World

In the eastern Donbas, a slew of contradictions.

CHASIV YAR, Ukraine — On a clear spring morning eight years ago, Oleksandr Khainus stepped outside his house to go to work at the town factory when he spotted new graffiti scrawled across his fence. “Glory to Russia,” vandals had written in angry black spray paint. “Putin,” another message said.

Mr. Khainus was perplexed. It was true that Chasiv Yar, the Rust Belt-like town where he has spent his entire life in a region called the Donbas, had long contained many conflicting opinions on its identity. Geographically, the Donbas was part of Ukraine, no question, but it was so close to Russia and so tied to it historically that many maintained that their true home really lay eastward.

“It was the type of stuff you’d argue about over the dinner table,” he said. “But nothing that anyone would get violent over.”

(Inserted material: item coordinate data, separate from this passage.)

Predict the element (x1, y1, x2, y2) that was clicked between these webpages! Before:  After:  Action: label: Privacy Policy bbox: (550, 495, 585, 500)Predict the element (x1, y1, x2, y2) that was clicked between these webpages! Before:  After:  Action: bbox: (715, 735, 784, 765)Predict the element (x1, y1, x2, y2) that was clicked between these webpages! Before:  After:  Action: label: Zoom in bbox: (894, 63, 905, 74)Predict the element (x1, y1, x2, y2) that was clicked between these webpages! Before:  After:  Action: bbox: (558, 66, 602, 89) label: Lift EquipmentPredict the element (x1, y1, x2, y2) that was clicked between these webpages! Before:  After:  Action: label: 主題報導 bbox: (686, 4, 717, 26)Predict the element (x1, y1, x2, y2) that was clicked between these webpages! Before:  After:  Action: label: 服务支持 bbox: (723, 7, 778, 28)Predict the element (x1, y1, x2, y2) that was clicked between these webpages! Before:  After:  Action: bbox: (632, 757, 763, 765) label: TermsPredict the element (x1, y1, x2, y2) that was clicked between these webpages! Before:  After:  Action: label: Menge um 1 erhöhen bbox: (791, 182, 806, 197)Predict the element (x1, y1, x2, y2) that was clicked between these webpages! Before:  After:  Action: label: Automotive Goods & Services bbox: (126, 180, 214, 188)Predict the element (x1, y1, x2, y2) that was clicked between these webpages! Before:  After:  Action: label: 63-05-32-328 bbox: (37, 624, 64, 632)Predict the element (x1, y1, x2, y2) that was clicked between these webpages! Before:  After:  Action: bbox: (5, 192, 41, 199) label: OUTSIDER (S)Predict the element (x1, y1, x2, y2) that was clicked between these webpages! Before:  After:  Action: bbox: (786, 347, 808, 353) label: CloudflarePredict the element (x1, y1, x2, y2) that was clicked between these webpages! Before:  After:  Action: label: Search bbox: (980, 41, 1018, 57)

Mr. Khainus’s optimism now seems almost quaint.

In the next few months in 2014, pro-Russia protests exploded. Armed separatists seized some parts of the Donbas, including Chasiv Yar right under the authorities’ noses. Two so-called People’s Republics were declared. Russian troops stormed in.

Protesters in February 2014 burned barricades to prevent riot police from storming Independence Square in Kyiv, Ukraine’s capital.Credit…Sergey Ponomarev for The New York Times
Independence Square in February 2014. Protesters chased Viktor Yanukovych, Ukraine’s pro-Russia prime minister, out of office, a chain of events that would lead to the Donbas rebellion.Credit…Sergey Ponomarev for The New York Times

Vladimir V. Putin, Russia’s leader, turned this patch of Eastern Europe into a personal project, sowing the seeds for an explosion of bloodshed that would spawn the most far-reaching war in generations. It was the Donbas that became Mr. Putin’s pretext for a full-scale invasion of Ukraine. And now it is heating up again.

The Ukrainians have just pulled off a masterful offensive in the Kharkiv region, in Ukraine’s northeast, where town after town fell without a shot. Now they are heading south. Columns of dark green military trucks and American-made rocket launchers are thundering down the long, straight highways into the Donbas. But they will have a much harder fight on their hands.

To understand the Donbas, and how it became the benighted chunk of territory that Mr. Putin wants so badly, is to see it as an integral piece of a grand strategy to resurrect elements of the Soviet world. Some people living here welcome that; others cannot imagine anything worse.

The region is full of contradictions like these, both rustic and industrial, beautiful and blood-soaked, enormously important to the national economy but in terminal decline. For the past eight years, Mr. Putin has thoroughly destabilized this complicated corner of Ukraine.

Then, on Feb. 24, 2022, he turned its problems into a global crisis.